Is the E1 on deposit: E9 in loans ratio used by the banks based on anything concrete (eg experiences with bankrupt banks/lending institutions during the depression) or just a guideline?
Do people think they're adhering to it?

MS masquerading as Jonah, yet again.


----------



## LexLuthor (14 Apr 2006)

microsquid said:
			
		

> Does this mean that the Joe Soaps who HAVE been sensible and been salting away their savings into the bank are inherently at risk from the behaviour of the grasshoppers fiddling in the sun?


 
How exactly would they be at risk?


----------



## woods (14 Apr 2006)

I agree that people should borrow to buy their house but not to buy the furniture and to get the gardens done etc etc. In the good old days you were happy to have a house and you moved in with a mattress on the floor and an electric kettle while you saved for furniture. I recall having newspapers selotaped to our windows for months before we got curtains. If you have extra money to spend then spend it on getting a biger house and not on the fittings. It will stand you better in the long run and it can be fun to eat off a cardboard box sitting on a pillow in front of the telly.


----------



## Neffa (14 Apr 2006)

LexLuthor said:
			
		

> How exactly would they be at risk?


 
I assume the poster meant that if the banks faced a major problem in the event of a property collapse, then some savings could be at risk if the collapse caused widespread instability in the banking sector


----------



## woods (14 Apr 2006)

Neffa said:
			
		

> I assume the poster meant that if the banks faced a major problem in the event of a property collapse, then some savings could be at risk if the collapse caused widespread instability in the banking sector


I am pretty sure that there is some sort of protection against that happening.
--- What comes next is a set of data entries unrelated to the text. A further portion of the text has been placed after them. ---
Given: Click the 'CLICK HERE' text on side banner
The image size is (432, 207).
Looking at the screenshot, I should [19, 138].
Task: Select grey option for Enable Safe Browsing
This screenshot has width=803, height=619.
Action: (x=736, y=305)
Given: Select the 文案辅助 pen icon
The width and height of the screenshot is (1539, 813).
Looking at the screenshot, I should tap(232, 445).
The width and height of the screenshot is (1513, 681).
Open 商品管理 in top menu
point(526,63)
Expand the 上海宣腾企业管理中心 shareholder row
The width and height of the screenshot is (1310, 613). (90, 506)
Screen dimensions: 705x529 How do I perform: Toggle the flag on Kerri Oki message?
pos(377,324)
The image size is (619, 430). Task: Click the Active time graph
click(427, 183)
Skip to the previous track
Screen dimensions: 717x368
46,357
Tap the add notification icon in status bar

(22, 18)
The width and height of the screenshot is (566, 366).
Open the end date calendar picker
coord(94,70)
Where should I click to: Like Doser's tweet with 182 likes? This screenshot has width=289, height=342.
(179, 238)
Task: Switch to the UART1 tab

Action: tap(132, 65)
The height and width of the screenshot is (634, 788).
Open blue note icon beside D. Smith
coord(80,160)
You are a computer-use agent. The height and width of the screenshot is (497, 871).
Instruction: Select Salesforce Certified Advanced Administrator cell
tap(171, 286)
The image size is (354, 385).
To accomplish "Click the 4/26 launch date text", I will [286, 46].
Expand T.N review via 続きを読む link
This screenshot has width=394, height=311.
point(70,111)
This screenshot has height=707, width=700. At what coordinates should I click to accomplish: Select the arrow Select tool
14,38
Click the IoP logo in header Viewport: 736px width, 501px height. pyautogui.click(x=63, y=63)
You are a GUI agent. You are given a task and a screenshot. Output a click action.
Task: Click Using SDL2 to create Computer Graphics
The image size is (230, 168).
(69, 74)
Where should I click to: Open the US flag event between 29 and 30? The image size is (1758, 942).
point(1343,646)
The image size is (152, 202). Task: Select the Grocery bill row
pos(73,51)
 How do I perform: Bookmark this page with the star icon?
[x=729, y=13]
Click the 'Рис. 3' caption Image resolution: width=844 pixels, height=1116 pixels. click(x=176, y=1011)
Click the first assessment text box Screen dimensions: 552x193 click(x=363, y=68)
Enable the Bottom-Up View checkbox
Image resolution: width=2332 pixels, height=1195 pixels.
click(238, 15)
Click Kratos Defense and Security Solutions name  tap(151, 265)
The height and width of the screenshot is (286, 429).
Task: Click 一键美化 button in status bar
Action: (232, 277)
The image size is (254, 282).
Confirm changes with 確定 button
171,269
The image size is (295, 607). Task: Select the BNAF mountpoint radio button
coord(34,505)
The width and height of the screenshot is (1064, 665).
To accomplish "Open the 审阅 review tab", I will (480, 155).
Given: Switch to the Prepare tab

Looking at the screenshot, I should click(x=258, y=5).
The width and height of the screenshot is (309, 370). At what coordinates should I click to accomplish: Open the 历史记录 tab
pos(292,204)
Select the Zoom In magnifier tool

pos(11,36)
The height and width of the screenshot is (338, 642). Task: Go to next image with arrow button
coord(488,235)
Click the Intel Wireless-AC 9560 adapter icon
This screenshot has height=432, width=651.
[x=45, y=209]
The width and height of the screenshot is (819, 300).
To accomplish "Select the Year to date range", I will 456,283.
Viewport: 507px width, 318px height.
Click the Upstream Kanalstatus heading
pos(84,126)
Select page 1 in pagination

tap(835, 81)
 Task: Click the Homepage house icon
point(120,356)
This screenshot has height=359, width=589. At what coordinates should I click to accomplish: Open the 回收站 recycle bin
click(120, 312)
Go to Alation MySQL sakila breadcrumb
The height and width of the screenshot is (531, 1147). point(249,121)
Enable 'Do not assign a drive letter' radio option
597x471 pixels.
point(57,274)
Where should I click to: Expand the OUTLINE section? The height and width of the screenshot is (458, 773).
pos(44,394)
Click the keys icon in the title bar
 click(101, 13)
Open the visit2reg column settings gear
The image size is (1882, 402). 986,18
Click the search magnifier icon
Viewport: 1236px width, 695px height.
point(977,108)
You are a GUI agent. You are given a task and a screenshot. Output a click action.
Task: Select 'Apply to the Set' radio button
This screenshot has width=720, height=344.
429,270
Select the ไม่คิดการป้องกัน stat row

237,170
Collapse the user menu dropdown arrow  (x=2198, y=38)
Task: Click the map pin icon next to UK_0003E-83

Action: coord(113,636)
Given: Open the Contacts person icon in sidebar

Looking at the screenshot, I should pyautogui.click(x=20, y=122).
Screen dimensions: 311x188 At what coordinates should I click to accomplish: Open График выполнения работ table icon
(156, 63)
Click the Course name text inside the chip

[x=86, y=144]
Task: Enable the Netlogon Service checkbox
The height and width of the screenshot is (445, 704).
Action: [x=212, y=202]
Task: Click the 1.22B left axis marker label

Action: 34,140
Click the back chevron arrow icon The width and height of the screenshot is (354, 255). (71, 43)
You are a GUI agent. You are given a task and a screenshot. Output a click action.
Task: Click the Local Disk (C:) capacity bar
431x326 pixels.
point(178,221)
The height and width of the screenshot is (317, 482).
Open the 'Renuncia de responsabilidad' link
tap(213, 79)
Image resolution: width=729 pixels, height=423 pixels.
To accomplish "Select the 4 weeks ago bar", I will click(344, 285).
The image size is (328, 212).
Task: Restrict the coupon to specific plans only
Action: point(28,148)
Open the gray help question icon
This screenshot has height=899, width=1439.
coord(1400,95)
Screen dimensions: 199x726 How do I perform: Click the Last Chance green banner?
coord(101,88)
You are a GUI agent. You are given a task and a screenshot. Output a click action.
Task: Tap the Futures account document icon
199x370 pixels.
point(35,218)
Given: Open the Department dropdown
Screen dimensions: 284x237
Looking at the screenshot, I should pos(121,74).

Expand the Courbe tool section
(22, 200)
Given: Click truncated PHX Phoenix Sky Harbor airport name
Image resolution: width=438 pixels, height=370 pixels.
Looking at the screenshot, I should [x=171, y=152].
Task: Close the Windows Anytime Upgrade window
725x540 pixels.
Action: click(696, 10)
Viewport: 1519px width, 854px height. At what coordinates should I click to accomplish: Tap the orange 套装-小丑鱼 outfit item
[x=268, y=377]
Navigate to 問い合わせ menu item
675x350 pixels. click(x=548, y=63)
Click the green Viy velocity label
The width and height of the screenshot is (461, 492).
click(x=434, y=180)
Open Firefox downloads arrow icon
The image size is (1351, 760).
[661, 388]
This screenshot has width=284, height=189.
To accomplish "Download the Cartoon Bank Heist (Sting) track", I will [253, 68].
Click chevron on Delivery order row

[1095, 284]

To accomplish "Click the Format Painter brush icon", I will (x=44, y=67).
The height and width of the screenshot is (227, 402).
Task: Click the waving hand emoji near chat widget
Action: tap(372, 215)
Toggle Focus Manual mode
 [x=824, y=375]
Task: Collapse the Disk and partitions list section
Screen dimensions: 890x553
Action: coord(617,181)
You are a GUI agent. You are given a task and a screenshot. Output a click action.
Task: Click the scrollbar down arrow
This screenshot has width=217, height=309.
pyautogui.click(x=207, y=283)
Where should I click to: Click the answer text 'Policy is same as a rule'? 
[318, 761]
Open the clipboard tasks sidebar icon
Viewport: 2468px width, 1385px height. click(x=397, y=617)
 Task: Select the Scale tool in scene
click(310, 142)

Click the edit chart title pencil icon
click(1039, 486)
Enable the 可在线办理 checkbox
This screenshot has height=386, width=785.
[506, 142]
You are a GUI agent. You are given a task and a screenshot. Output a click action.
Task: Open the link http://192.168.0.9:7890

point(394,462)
If things get so bad that people will loose their savings then we will be in a Mad Max type scenario and only the strongest will survive. I will have the high wall built and the guns in the basement.


----------



## DrMoriarty (5 May 2006)

Some [broken link removed] from 'across the water'...?


----------



## autumnleaf (5 May 2006)

A pal of mine is always complaining about her shopaholism and credit card debt. In fairness, she does have great clothes. I suggested she put the card in cold storage and take out a bank loan to pay the debt (less interest) but she thought it sounded like too much trouble. We were watching the news at her place and there was something about SSIAs. She said "I probably should have taken out one of those, but I've never been much good at saving". 
A guy I know took out a loan to buy a 2005 Lexus last year. He says he needs a new car to impress the ladies. I tried to argue that all women aren't that shallow, but he gave me a cynical look. I guess with my 97 VW I'm not the type he's trying to impress anyway. 
I heard someone say the other day that it would be a good idea to get a 110% mortgage on an under-construction property and sell before it's finished. After all, "you'd pocket the price increase and lose nothing!" 
I'm not opposed to people treating themselves. Hey, I like new clothes and fancy-farmers-market food and I go abroad twice a year on average. But I think I would be scared if I was in debt to the extent some people. I'm talking about people with good salaries and no dependants. And yet I am the same age group (20s/30s). What's the story?


----------



## colc1 (5 May 2006)

CN624 said:
			
		

> Debt doesn't matter to people at the moment, keeping up with the Joneses is all important.
> 
> But the competitive consumption between people has to be seen to be believed. *When your neighbour/friend/enemy is driving an 06 and you are still plodding along in the old 03 people will talk*. Its the same with plasma tvs, holiday homes, holidays & weddings. If your friends engagement ring cost €4000 yours must €5000. If they have bought a holiday home why haven't we??


 
Do you really think some people could possibly be that childish I know one guy like that alright (cars)?  I am not disagreeing with you at all Irish people seem to be obsessed with keeping up with the Jones'!


----------



## Nermal (5 May 2006)

Neffa said:
			
		

> I assume the poster meant that if the banks faced a major problem in the event of a property collapse, then some savings could be at risk if the collapse caused widespread instability in the banking sector


 
isn't it something like 90% of the first 20K in each account is insured? i have no idea honestly, i just remember seeing a poster in an AIB branch to that effect...


----------



## Marie (5 May 2006)

Yes - they differ slightly but its approximately 90% of 20K regardless of the full amount in the account..........._if possible! _(there could be occasions - as in the depression - when even that return is not possible and that's all in the small print of _every _bank account, though few read it.


----------



## evan (6 May 2006)

I read an article in the independent last week that the biggest growth in first time buyers has been from young single women. If the market collapses then it is going to have pretty dramatic social consequences.


----------



## Resident (8 May 2006)

minor difference on loss info, but here it says it's lessor of 90% of loss or first 20k.
either way not good.

see: [broken link removed]


----------



## autumnleaf (8 May 2006)

evan said:
			
		

> I read an article in the independent last week that the biggest growth in first time buyers has been from young single women. If the market collapses then it is going to have pretty dramatic social consequences.


 
Why? Because they'll all be so desperate they'll take anyone as long as he can share the mortgage?


----------